Ainsi, l'attitude méthodologique de Klein, en général, consiste à opérer, par l'analyse, un agencement entre interprétation et description, combinant voire favorisant une alliance entre diachronie et synchronie. Klein investit dans la considération diachronique du thème traité, s'intéresse aux nœuds de la succession et, en même temps, cherche à rendre compte d'une ambition synchronique en essayant d'ordonner les analyses sous forme de système.

Dès son plus jeune âge, il collabore au périodique Humanisme et Renaissance, écrivant des critiques dans lesquelles il attribuait aux auteurs des observations aiguës que le lecteur ne trouverait pas plus tard dans le livre mentionné. Ce n'est pourtant pas le cas de la magistrale revue qu'il a consacrée au livre art et illusion, d'Ernst Gombrich, et qu'André Chastel a inclus dans la troisième partie du livre. Ayant de bons yeux pour Gombrich, Klein aborde la question du psychologique en expliquant l'œuvre d'art et son évolution historique.

Malgré l'existence quelque peu turbulente qu'il a menée et contrairement à ce qui arrive à de nombreux intellectuels – ce qui ne s'applique pas nécessairement aux écrivains et aux artistes – Klein a développé une vie intellectuelle active et ininterrompue. Le genre qu'il choisit est l'essai, qui propose le traitement d'un sujet ponctué verticalement. Tel est le trait des textes réunis ici. Et l'ensemble de ces textes ressemble à une mosaïque. Peut-être est-ce une image pertinente pour qualifier l'ensemble d'articles et d'essais que nous avons ici. Car, de l'assemblage de « morceaux » ou de « fragments », dûment ordonnés, on débouche sur un ensemble cohérent.

La destination originelle de ces textes n'était pas de constituer un livre, mais, une fois ainsi compilés, ils préservent l'hétérogénéité des thèmes et des auteurs traités et gardent la cohésion du point de vue méthodologique et de l'horizon théorique qu'il cherche à clarifier : les allers-retours reviennent de la forme à l'intelligibilité. Le traitement par Klein des fondements de l'esthétique de la Renaissance est un exemple paradigmatique, puisqu'il reconnaît, dans le principe pythagoricien – via le néoplatonisme – d'harmonie entre la raison et la nature, la possibilité d'un accord entre le sensible et l'idée. L'idée comme image. La forme devient intelligible. L'intelligible habite le sensible.

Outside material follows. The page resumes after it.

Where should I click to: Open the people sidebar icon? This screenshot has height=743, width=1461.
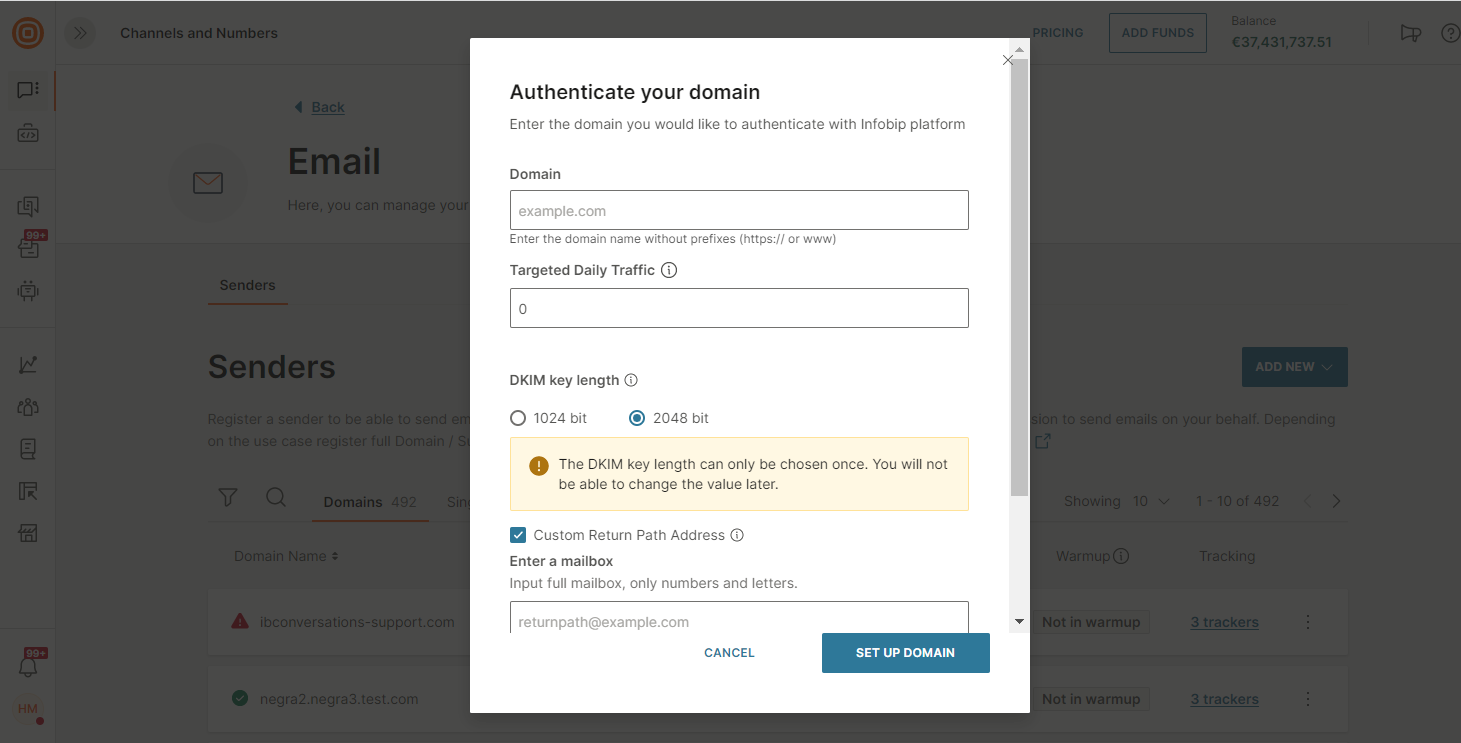[x=28, y=407]

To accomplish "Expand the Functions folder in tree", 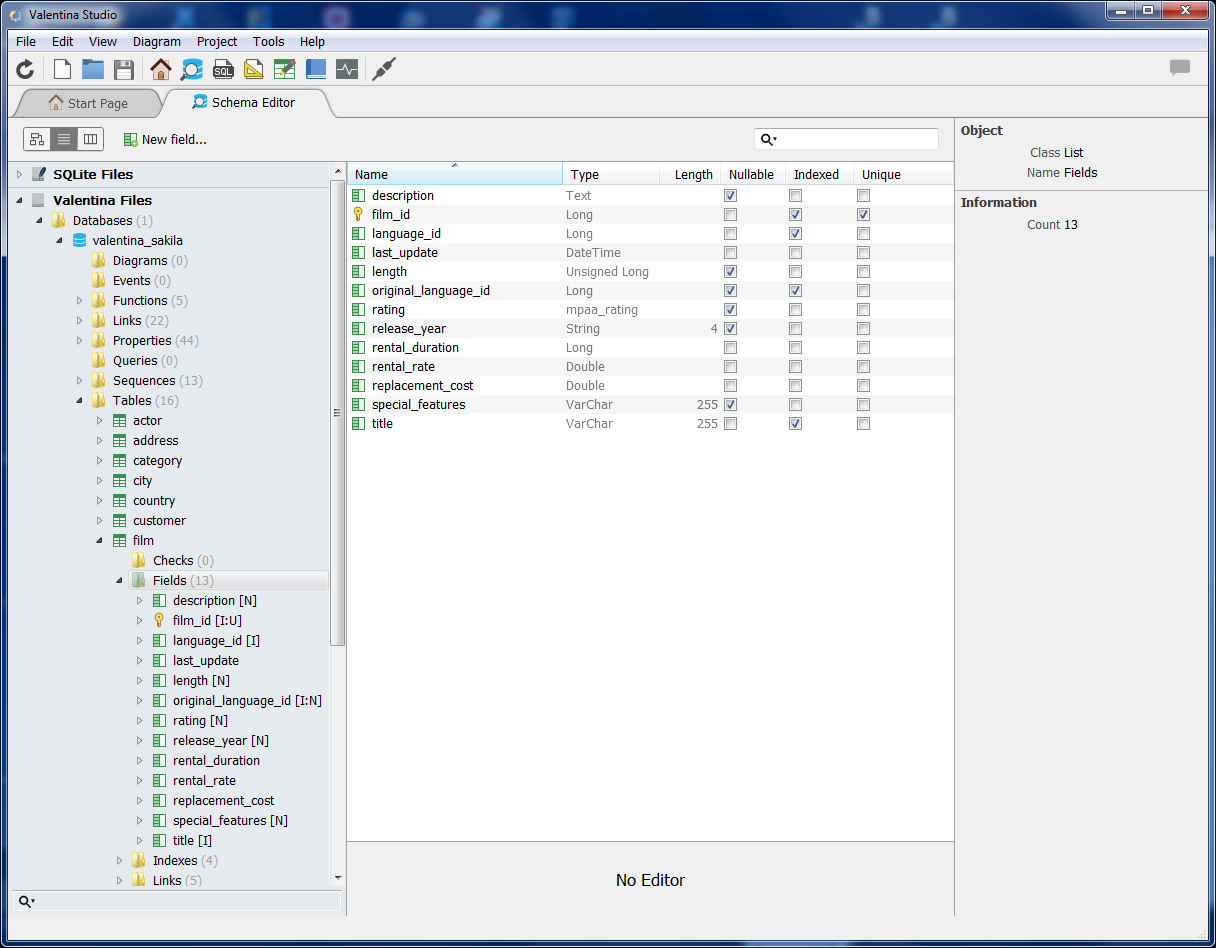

*Victor Knoll (1936-2021) était professeur au Département de philosophie de l'USP. Auteur, entre autres livres de Patient Arlequin : une lecture de l'oeuvre poétique de Mario de Andrade (Hucitèque).

Initialement publié le Journal des critiques, No. 46, janvier 1999 [http://jornalderesenhas.com.br/resenha/um-mosaico-de-ideias/].

Référence


Robert Klein. La forme et l'intelligible : écrits sur la Renaissance et l'art moderne. Organisation : André Chastel. Traduction : Cely Arena. São Paulo : Edusp, 1998, 488 pages.